> **EXERCISE PROMPT**:
Gather all lines in the entries below that include the word "will".

================================

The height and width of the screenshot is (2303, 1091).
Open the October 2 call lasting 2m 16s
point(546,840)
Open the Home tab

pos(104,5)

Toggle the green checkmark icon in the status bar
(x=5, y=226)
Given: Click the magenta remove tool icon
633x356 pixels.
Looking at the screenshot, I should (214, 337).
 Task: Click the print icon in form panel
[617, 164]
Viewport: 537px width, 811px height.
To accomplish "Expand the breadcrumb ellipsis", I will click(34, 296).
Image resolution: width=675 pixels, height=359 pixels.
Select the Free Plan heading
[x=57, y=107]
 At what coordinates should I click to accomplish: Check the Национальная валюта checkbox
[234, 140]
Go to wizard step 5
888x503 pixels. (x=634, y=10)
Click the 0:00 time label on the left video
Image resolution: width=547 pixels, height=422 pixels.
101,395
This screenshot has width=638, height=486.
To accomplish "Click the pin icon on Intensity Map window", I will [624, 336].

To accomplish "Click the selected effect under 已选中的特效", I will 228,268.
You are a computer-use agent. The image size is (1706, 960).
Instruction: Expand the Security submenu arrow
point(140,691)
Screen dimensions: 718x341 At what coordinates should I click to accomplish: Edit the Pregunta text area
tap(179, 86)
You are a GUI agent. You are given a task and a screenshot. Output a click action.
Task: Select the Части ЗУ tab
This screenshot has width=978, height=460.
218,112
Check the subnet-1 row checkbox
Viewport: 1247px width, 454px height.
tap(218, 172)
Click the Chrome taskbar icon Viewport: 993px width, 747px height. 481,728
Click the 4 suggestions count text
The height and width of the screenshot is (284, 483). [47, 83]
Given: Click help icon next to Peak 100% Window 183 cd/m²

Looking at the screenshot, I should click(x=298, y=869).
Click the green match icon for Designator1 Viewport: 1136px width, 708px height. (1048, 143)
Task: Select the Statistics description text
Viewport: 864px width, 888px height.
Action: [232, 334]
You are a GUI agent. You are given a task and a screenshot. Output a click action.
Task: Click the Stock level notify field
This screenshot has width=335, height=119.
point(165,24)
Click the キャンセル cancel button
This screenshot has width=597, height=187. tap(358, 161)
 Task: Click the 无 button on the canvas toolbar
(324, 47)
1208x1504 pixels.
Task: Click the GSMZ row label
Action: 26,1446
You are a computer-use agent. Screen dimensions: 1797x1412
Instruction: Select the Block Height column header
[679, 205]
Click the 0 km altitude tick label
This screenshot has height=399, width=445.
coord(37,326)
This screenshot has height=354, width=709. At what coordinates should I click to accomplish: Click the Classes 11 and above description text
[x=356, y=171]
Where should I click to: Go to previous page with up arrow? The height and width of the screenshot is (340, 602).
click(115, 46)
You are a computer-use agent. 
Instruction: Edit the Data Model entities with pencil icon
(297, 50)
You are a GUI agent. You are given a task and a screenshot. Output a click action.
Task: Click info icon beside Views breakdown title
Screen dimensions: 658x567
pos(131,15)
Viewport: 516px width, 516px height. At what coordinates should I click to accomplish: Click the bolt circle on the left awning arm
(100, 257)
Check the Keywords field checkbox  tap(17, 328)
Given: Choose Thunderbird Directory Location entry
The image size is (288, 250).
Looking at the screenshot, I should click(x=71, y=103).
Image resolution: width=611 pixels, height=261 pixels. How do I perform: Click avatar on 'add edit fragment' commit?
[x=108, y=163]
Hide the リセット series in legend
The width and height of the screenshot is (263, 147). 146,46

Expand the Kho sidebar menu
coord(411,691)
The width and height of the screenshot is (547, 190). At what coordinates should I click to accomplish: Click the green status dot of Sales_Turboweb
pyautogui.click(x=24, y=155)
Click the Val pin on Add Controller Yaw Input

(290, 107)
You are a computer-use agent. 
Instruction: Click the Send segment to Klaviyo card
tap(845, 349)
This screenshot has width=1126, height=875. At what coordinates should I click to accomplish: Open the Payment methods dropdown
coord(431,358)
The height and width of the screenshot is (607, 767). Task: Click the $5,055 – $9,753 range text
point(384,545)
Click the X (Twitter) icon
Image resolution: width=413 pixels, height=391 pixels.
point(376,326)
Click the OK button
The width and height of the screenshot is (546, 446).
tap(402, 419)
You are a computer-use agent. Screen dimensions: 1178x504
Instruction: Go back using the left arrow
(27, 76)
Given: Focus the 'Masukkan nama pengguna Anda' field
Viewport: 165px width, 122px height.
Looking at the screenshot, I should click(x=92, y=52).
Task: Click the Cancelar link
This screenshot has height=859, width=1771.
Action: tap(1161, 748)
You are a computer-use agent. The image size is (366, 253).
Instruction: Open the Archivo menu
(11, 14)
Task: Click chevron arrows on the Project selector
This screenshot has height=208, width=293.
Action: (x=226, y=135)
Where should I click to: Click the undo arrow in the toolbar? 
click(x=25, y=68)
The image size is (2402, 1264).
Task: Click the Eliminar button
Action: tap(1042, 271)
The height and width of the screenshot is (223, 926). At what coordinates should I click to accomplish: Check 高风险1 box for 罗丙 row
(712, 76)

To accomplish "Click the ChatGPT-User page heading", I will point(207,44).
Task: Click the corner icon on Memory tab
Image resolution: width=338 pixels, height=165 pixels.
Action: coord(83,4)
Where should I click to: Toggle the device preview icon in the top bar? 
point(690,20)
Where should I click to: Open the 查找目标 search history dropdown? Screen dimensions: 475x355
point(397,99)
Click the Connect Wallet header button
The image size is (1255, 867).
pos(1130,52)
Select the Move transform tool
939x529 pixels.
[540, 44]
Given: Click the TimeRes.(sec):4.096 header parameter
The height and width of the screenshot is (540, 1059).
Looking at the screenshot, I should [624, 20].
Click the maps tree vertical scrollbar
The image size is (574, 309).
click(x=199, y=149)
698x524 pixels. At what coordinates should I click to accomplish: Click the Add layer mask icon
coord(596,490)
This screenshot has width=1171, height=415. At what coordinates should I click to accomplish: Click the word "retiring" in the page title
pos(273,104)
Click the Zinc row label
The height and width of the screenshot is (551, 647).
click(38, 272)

================================

> **RESULT**:
To accomplish "Expand the breadcrumb ellipsis", I will click(34, 296).
To accomplish "Click the pin icon on Intensity Map window", I will [624, 336].
To accomplish "Click the selected effect under 已选中的特效", I will 228,268.
To accomplish "Click the ChatGPT-User page heading", I will point(207,44).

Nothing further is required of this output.